- [Stored records]:
○ ○ ○

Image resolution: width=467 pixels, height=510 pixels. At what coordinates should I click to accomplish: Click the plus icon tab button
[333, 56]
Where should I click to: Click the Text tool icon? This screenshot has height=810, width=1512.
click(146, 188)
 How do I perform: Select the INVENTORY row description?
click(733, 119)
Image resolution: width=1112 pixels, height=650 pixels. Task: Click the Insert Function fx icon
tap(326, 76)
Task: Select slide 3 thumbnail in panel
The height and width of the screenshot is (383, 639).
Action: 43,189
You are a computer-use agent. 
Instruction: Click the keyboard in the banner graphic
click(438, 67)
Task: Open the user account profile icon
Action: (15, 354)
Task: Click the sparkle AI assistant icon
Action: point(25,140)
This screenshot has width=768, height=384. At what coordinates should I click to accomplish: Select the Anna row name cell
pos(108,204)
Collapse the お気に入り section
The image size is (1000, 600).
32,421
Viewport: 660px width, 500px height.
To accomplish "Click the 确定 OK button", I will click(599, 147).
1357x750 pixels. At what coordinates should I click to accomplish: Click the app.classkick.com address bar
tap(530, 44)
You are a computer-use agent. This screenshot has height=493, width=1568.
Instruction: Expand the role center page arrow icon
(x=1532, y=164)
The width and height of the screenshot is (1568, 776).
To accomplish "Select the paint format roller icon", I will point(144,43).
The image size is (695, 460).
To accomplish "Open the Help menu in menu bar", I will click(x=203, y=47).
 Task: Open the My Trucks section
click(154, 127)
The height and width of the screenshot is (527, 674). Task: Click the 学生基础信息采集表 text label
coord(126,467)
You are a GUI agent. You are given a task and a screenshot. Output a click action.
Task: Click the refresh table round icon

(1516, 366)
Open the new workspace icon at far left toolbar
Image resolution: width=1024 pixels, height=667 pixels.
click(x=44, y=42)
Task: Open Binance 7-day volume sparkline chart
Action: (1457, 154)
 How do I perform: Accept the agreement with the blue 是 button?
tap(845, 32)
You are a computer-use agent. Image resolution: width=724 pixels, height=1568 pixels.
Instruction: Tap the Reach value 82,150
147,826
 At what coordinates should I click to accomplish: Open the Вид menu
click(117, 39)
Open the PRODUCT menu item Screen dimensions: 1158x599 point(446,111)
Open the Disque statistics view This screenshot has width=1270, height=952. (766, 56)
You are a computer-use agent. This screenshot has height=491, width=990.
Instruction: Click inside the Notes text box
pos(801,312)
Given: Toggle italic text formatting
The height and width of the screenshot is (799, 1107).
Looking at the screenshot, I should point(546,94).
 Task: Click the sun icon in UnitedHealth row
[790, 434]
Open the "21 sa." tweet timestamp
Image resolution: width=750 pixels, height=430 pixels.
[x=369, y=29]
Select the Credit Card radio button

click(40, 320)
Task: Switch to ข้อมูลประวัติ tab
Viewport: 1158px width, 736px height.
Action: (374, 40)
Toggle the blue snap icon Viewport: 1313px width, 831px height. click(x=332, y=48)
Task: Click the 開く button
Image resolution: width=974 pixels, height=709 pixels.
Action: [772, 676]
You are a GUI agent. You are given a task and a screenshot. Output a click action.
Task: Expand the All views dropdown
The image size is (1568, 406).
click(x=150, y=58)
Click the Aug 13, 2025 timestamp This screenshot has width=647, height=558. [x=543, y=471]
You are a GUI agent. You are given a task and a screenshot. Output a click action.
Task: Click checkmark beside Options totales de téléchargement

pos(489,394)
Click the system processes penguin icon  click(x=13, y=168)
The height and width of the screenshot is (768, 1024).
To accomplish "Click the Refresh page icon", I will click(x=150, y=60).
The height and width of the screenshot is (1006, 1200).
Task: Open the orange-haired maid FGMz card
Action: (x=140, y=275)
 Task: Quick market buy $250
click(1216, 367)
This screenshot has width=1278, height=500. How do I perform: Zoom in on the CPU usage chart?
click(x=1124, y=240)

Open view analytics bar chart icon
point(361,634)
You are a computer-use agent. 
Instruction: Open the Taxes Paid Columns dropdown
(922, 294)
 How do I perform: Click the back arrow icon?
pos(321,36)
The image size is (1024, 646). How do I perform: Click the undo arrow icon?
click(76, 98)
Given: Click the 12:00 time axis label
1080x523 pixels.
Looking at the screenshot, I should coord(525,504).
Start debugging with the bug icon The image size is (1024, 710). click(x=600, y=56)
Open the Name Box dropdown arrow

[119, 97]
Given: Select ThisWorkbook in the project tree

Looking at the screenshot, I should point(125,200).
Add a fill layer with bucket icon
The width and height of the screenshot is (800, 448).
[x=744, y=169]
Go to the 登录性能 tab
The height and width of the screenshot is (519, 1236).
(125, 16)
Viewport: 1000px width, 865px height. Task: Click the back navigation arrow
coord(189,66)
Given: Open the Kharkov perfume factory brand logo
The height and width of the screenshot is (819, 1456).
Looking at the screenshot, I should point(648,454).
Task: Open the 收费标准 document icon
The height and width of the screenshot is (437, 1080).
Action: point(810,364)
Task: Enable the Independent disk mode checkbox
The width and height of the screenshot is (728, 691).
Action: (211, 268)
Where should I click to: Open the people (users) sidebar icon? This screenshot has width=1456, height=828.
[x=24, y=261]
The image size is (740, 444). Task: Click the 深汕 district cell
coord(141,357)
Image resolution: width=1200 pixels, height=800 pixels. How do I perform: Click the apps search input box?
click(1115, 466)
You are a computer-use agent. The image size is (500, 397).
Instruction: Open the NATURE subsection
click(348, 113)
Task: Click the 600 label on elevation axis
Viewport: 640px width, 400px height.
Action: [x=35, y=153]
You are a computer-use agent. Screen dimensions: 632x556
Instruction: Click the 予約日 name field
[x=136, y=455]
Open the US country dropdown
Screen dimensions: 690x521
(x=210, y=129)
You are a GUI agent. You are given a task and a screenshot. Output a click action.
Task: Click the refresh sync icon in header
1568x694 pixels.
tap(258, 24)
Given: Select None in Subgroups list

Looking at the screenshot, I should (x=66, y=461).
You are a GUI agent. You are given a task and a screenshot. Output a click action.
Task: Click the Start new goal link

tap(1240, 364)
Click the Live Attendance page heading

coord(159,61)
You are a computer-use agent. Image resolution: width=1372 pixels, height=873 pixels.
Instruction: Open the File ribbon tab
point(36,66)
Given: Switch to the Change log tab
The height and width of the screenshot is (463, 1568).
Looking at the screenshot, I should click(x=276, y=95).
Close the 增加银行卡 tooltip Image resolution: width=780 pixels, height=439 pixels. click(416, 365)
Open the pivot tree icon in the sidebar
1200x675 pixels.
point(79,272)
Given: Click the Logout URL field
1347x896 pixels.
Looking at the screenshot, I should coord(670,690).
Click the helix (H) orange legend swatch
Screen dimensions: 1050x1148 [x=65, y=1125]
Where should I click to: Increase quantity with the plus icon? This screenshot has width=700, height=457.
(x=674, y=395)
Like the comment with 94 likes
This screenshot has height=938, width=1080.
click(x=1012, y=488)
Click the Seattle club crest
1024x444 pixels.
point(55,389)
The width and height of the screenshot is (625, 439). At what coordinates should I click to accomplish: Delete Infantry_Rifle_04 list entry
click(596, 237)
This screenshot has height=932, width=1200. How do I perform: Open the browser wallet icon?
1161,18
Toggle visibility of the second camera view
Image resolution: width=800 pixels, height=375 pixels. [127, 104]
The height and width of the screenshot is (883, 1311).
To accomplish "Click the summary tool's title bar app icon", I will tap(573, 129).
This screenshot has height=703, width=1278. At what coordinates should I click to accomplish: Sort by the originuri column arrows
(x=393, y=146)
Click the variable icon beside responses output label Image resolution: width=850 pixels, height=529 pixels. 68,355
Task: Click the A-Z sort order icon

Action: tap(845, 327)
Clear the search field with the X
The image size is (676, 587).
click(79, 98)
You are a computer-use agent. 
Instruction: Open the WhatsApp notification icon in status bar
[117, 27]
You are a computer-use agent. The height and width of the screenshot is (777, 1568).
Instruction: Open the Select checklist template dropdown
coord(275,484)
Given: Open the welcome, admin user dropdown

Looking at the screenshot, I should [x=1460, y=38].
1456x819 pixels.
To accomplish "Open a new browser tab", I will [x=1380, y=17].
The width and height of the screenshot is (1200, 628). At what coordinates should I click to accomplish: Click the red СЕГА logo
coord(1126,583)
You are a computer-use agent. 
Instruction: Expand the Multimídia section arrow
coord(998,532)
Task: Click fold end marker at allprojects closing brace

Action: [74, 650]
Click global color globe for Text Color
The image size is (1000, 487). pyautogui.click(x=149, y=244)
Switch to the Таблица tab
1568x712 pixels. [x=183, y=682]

○ ○ ○

- [TASK DIRECTIONS]:
Copy out each line of the entries that holds "axis".

- [THE COMPLETED TASK]:
Given: Click the 12:00 time axis label
Task: Click the 600 label on elevation axis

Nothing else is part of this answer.